But industry report also shows progress made by the private sector

AMR antimicrobial resistance

Research into antimicrobial resistance (AMR) is under threat, despite the life sciences industry investing over $2bn in 2016 to tackle the global health threat, according to a new report.

The AMR Industry Alliance said urgent action is needed to address economic challenges to R&D in areas such as antibiotics, vaccines, diagnostics and therapeutic agents. It says that any ‘pull incentives’ put in place must be sustainable and sufficient to stimulate R&D across the full R&D lifecycle.

Releasing its first progress report since its formation last year, the industry-wide Alliance also said more work was needed in two other important areas, those of appropriate use of and appropriate access to antibiotics.

When it comes to access, vast amounts of antibiotics are taken by patients and animals that don’t need them, while at the same time almost six million people die each year from infections because they don’t have access to these medicines.

There was more positive news seen in the Alliance’s commitment to reduce the potential impact of antibiotics manufacturing on AMR, with progress seen in assessing the impact of internal manufacturing and supply chain on AMR.

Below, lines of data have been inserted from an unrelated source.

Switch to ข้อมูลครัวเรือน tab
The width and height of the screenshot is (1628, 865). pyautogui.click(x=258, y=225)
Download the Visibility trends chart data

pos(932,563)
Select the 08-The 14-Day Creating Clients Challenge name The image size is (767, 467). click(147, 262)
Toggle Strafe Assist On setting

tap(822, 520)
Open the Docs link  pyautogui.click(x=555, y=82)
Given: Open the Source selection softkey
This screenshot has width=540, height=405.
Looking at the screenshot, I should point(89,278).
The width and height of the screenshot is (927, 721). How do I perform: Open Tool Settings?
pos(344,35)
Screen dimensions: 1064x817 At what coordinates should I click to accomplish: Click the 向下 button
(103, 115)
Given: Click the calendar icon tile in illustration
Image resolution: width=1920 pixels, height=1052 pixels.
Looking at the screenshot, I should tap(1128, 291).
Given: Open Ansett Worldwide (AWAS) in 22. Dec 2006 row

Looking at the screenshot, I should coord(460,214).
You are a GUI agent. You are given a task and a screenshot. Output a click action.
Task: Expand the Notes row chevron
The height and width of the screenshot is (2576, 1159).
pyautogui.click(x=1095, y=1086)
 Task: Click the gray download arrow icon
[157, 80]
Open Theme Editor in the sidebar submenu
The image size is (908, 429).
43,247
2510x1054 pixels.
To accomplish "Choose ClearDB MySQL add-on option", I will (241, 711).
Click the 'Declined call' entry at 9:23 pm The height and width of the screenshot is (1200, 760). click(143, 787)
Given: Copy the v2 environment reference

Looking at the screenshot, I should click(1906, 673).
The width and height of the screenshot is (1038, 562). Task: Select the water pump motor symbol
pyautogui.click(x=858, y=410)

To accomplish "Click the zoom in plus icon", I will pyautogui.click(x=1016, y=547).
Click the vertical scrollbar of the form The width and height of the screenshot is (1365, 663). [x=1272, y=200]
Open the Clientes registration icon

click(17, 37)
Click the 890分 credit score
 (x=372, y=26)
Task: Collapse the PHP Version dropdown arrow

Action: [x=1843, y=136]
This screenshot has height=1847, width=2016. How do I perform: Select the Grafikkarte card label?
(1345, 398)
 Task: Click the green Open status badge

As part of this a number of companies have put in place sound environmental management practices at their own facilities and established environmental management expectations of suppliers, the Alliance said.

An estimated 700,000 deaths each year are attributed to AMR, with that figure predicted to rise to 10 million by 2050 if action is not taken.

The Alliance, numbers 101 pharma, biotech, diagnostics and generics companies among its members, surveyed over a third of them as part of the progress report.

More than three-quarters of the 36 respondents had one or more AMR-relevant product in late-stage development in the last five years. Current pipelines include 10 antibiotics that work against WHO and CDC priority threats, 13 vaccine candidates and 18 diagnostic products.

Thomas Cueni, director general of global pharma trade body the IFPMA, said: “The first AMR Industry Alliance Progress Report demonstrates the commitment of the research-based biopharmaceutical companies to bring much-needed positive momentum to curb AMR.

“While the report clearly demonstrates the importance of partnerships and cross-sector collaboration ... it also highlights that much more needs to be done.”

Currently over 80% of the companies surveyed are working to support appropriate use of antibiotics, with over half of those questioned having a formal strategy for this in place.

Moreover, 72% of respondents said they were most likely to increase their AMR investments if mechanisms to support new R&D substantially improve.

BIA CEO and vice-chair of the International Confederation of Biotech Associations (ICBA) Steve Bates said: “It is fantastic to see the steps that industry has taken to tackle one of the world’s most pressing public health challenges.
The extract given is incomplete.